**** Passage shown

In the main Loop(), we use the Serial port to monitor the status of the Si5351, using a method to update a public struct which holds the status bits:

si5351.update_status();
Serial.print("SYS_INIT: ");
Serial.print(si5351.dev_status.SYS_INIT);
Serial.print("  LOL_A: ");
Serial.print(si5351.dev_status.LOL_A);
Serial.print("  LOL_B: ");
Serial.print(si5351.dev_status.LOL_B);
Serial.print("  LOS: ");
Serial.print(si5351.dev_status.LOS);
Serial.print("  REVID: ");
Serial.println(si5351.dev_status.REVID);

When the synthesizers are locked and the Si5351 is working correctly, you'll see an output similar to this one (the REVID may be different):

SYS_INIT: 0  LOL_A: 0  LOL_B: 0  LOS: 0  REVID: 3

The nominal status for each of those flags is a 0. When the program indicates 1, there may be a reference clock problem, tuning problem, or some kind of other issue. (Note that it may take the Si5351 a bit of time to return the proper status flags, so in program initialization issue update_status() and then give the Si5351 a few hundred milliseconds to initialize before querying the status flags again.)

A Brief Word about the Si5351 Architecture

The Si5351 10 MSOP consists of two main stages: two PLLs which are locked to the reference oscillator (a 25/27 MHz crystal) and which can be set from 600 to 900 MHz, and the output (multisynth) clocks which are locked to a PLL of choice and can be set from 500 kHz to 200 MHz (per the datasheet, although it does seem to be possible to set an output up to 225 MHz).

********

▶ Your objective: In the Si5351 passage, which status flags does the code print to the Serial port? These items come from a different source than the Si5351 passage.

**** Extracted information

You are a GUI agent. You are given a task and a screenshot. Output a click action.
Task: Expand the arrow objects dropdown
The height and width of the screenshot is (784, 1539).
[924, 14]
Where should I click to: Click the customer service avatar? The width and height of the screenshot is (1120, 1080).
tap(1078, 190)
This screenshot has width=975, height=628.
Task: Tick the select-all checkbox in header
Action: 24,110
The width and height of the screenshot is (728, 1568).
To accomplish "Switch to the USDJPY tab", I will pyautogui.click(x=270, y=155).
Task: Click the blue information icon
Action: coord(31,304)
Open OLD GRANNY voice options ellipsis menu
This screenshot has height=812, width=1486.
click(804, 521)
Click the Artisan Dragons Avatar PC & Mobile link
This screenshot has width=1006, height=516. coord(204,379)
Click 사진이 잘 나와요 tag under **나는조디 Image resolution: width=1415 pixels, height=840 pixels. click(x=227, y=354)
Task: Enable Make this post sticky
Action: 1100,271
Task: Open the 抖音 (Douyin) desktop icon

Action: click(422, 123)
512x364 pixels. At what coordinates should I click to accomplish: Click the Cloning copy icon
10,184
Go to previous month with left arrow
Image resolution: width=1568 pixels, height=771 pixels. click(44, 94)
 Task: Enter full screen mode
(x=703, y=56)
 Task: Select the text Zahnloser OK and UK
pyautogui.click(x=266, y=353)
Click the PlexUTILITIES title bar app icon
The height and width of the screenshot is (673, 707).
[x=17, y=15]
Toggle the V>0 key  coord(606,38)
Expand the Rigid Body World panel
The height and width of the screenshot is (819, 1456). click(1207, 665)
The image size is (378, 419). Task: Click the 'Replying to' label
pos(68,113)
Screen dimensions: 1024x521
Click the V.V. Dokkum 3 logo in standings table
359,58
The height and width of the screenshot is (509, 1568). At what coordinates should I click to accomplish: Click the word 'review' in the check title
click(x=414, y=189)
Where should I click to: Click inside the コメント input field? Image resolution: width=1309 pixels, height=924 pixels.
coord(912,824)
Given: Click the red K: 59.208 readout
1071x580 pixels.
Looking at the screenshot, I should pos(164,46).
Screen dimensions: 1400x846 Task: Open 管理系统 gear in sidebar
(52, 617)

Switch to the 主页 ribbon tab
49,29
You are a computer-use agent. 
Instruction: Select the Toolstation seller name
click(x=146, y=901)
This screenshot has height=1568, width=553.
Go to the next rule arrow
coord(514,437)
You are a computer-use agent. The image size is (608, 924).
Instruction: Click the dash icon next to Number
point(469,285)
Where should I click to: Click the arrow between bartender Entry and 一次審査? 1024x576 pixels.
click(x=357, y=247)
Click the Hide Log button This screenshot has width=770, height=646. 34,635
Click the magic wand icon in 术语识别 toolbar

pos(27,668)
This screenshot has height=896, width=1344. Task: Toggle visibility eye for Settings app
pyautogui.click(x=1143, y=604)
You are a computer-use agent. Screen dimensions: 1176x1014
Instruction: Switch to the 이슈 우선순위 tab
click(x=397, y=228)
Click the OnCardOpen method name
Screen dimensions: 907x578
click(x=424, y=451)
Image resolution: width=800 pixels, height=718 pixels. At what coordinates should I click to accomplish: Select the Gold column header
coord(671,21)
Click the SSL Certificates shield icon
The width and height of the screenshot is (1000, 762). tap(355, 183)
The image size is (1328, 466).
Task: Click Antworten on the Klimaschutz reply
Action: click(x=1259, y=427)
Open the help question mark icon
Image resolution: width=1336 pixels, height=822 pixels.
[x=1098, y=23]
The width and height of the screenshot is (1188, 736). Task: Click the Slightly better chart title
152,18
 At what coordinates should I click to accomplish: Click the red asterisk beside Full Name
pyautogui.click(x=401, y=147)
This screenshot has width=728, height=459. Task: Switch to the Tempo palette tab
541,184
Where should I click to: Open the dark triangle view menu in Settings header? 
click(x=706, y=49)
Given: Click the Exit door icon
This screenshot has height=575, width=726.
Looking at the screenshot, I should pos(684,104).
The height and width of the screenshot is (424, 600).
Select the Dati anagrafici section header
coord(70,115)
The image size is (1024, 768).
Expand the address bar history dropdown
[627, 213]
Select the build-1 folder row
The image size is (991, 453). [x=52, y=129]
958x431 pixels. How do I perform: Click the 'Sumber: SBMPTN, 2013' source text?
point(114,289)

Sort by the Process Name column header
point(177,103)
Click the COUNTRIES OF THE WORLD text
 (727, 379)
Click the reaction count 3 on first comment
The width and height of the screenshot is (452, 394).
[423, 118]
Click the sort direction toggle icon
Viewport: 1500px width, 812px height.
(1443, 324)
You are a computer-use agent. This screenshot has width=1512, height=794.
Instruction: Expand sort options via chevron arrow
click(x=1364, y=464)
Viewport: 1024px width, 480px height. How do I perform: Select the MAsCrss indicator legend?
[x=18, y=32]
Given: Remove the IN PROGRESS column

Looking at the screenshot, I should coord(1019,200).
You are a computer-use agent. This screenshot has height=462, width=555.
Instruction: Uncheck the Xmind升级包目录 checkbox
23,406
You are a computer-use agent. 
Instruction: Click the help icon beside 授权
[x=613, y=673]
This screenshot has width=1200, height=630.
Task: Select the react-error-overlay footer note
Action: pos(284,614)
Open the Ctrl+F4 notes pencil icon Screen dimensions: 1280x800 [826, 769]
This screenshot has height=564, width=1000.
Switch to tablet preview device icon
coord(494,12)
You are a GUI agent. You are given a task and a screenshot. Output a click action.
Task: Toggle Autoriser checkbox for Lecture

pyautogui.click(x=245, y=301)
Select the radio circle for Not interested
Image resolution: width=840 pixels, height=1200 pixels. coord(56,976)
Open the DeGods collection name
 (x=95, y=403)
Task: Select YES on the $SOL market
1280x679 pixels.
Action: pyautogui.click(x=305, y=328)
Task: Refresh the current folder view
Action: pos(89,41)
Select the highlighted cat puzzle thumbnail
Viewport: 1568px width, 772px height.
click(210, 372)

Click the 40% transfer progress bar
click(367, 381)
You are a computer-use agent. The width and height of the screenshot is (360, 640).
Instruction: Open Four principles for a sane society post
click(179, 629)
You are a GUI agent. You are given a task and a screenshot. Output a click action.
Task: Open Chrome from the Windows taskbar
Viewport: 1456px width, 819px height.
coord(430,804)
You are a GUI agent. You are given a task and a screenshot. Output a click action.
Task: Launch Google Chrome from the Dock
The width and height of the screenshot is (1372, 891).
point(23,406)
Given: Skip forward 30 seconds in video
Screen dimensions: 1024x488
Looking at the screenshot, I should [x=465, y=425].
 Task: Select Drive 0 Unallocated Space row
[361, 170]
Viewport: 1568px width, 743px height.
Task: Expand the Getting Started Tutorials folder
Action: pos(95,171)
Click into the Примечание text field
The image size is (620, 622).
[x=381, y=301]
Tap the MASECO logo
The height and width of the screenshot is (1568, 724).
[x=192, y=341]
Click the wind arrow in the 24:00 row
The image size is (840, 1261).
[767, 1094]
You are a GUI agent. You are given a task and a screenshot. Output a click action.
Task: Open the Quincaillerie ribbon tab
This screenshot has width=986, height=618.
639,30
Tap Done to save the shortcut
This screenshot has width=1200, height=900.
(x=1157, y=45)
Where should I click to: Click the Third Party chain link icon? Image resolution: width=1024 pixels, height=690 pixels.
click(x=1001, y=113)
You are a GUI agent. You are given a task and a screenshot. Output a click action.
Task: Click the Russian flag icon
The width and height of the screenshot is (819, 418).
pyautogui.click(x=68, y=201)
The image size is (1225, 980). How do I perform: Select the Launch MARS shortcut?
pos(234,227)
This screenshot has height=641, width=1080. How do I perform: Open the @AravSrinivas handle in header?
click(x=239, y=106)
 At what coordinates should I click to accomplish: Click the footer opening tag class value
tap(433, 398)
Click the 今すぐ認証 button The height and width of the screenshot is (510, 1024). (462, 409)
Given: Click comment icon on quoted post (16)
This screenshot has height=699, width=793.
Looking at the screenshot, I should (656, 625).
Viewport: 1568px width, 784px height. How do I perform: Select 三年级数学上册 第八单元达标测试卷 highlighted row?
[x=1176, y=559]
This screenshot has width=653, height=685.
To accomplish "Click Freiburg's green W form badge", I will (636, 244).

********

▶ Written response: SYS_INIT, LOL_A, LOL_B, LOS, REVID